The parentList can contain 0-n entities where items of the childList are referenced by an ID (btw. ID is in this case a string, you could also call it "Name" or whatever you like). I want to filter the childList in a way that the result is all elements that have at least one entry in the parentList.
The obvious solution is:
List<childItem> resultList = new List<childItem>();
foreach(var childItem in childList){
foreach(var parentItem in parentList){
if(childItem.ID.Equals(parentItem.ChildID,StringComparison.InvariantCultureIgnoreCase){
resultList.Add(childItem); //found entity
break; // search for next childItem
}
}
What I have done by now is:
// Group by childID and create List with all relevant IDs
var groupedParentList = parentList.AsParallel().GroupBy(p => p.ChildID).Select(group => group.First()).ToList();
// Filter childList on groupedParentList
var result = childList.AsParallel().Where(child => groupedParentList.AsParallel().Count(parent => parent.childID.Equals(child.ID, StringComparison.InvariantCultureIgnoreCase)) > 0).ToList();
But it's lasting rather long. The parentList contains about 75k entries and the childList about 4.5k entries. I just can't believe it actually takes time - imo this should be done in almost no time?
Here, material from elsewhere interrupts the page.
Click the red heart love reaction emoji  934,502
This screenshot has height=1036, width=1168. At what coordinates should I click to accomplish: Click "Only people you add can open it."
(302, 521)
Maybe I am on the wrong track or am I missing some obvious performance-stopper?
Btw.: I have chosen the names parent- and childList just as an example. It's actaully no parent-child-relation.
Additional Question: Could it be faster to direcly check if the parentList contains the childList-Item? Something a lá:
var test = childList.RemoveWhere(child => !parentList.Contains(item => item.childID.Equals(child.ID));
So I would just skip the grouping? Any suggestions/ideas?